PROBLEM REQUIREMENTS: Reproduce the following records verbatim, line for line.

=-=-=

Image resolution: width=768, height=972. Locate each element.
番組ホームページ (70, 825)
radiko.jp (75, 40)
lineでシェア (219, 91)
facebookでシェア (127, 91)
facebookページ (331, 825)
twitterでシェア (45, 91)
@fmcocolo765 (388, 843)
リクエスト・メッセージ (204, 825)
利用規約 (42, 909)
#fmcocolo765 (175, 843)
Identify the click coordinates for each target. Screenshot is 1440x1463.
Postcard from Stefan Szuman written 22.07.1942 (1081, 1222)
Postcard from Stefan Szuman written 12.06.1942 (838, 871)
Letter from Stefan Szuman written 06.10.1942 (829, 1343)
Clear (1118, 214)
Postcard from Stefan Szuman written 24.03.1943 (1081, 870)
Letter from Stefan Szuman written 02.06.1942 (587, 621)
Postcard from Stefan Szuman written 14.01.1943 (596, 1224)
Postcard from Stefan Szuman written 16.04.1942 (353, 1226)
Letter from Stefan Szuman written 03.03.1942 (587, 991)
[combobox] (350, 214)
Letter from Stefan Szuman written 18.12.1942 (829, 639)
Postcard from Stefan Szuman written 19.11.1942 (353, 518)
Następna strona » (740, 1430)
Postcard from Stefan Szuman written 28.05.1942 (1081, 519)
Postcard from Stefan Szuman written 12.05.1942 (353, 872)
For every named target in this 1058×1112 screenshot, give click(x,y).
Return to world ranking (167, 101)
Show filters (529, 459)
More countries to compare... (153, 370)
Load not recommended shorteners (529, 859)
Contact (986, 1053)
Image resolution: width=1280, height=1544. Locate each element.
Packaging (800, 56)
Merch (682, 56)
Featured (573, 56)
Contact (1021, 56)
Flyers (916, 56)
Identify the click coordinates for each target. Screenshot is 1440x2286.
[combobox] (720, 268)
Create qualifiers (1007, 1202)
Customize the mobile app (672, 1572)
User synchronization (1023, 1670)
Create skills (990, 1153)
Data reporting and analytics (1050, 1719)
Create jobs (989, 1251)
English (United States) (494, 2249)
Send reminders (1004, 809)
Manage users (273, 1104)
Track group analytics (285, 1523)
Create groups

=-=-=

PROBLEM SOLUTION:
Image resolution: width=768, height=972. Locate each element.
番組ホームページ (70, 825)
radiko.jp (75, 40)
lineでシェア (219, 91)
facebookでシェア (127, 91)
facebookページ (331, 825)
twitterでシェア (45, 91)
@fmcocolo765 (388, 843)
リクエスト・メッセージ (204, 825)
利用規約 (42, 909)
#fmcocolo765 (175, 843)
Identify the click coordinates for each target. Screenshot is 1440x1463.
Postcard from Stefan Szuman written 22.07.1942 (1081, 1222)
Postcard from Stefan Szuman written 12.06.1942 (838, 871)
Letter from Stefan Szuman written 06.10.1942 (829, 1343)
Clear (1118, 214)
Postcard from Stefan Szuman written 24.03.1943 (1081, 870)
Letter from Stefan Szuman written 02.06.1942 (587, 621)
Postcard from Stefan Szuman written 14.01.1943 (596, 1224)
Postcard from Stefan Szuman written 16.04.1942 (353, 1226)
Letter from Stefan Szuman written 03.03.1942 (587, 991)
[combobox] (350, 214)
Letter from Stefan Szuman written 18.12.1942 (829, 639)
Postcard from Stefan Szuman written 19.11.1942 (353, 518)
Następna strona » (740, 1430)
Postcard from Stefan Szuman written 28.05.1942 (1081, 519)
Postcard from Stefan Szuman written 12.05.1942 (353, 872)
For every named target in this 1058×1112 screenshot, give click(x,y).
Return to world ranking (167, 101)
Show filters (529, 459)
More countries to compare... (153, 370)
Load not recommended shorteners (529, 859)
Contact (986, 1053)
Image resolution: width=1280, height=1544. Locate each element.
Packaging (800, 56)
Merch (682, 56)
Featured (573, 56)
Contact (1021, 56)
Flyers (916, 56)
Identify the click coordinates for each target. Screenshot is 1440x2286.
[combobox] (720, 268)
Create qualifiers (1007, 1202)
Customize the mobile app (672, 1572)
User synchronization (1023, 1670)
Create skills (990, 1153)
Data reporting and analytics (1050, 1719)
Create jobs (989, 1251)
English (United States) (494, 2249)
Send reminders (1004, 809)
Manage users (273, 1104)
Track group analytics (285, 1523)
Create groups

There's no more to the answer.